**TASK DIRECTIONS**
Write out, word for word, every line in the data below from the one containing "Where should I click to: Open" to the one containing "Task: Click the paragraph", both of them included.

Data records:
------------------------------------------------------------------------

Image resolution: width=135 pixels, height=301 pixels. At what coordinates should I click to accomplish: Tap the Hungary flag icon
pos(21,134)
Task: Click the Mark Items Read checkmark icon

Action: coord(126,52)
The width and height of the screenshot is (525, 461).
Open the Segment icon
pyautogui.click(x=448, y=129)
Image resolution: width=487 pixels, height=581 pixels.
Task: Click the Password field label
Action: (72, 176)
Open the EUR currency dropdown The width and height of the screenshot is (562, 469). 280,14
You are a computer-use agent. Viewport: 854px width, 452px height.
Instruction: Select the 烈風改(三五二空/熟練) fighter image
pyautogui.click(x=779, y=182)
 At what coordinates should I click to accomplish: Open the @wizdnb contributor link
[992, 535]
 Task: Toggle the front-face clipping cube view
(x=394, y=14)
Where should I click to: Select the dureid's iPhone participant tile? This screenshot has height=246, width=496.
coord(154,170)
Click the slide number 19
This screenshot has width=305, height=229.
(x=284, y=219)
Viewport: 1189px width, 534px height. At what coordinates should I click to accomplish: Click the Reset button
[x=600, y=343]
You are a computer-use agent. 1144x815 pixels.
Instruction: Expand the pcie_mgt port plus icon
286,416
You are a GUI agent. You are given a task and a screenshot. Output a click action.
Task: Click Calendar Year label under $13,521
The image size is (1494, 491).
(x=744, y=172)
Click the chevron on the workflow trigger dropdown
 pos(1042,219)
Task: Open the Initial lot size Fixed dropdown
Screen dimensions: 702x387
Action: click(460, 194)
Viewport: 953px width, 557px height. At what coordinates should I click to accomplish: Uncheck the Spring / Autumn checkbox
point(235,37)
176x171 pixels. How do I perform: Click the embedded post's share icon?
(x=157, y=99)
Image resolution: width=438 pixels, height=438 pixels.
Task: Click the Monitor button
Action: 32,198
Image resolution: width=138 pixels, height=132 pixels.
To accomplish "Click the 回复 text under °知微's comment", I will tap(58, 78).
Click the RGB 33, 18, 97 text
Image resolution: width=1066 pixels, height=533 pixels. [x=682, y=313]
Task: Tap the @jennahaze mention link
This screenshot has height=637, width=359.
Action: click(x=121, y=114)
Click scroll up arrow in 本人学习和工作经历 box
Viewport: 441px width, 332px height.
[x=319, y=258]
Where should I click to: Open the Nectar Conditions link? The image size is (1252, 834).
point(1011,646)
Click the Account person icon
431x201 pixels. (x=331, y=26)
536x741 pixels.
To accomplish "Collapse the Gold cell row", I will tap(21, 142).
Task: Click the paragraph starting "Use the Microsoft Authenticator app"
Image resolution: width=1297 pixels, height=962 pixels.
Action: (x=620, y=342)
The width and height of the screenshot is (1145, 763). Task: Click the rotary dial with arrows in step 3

------------------------------------------------------------------------

**TASK RESULT**
Where should I click to: Open the Nectar Conditions link? The image size is (1252, 834).
point(1011,646)
Click the Account person icon
431x201 pixels. (x=331, y=26)
536x741 pixels.
To accomplish "Collapse the Gold cell row", I will tap(21, 142).
Task: Click the paragraph starting "Use the Microsoft Authenticator app"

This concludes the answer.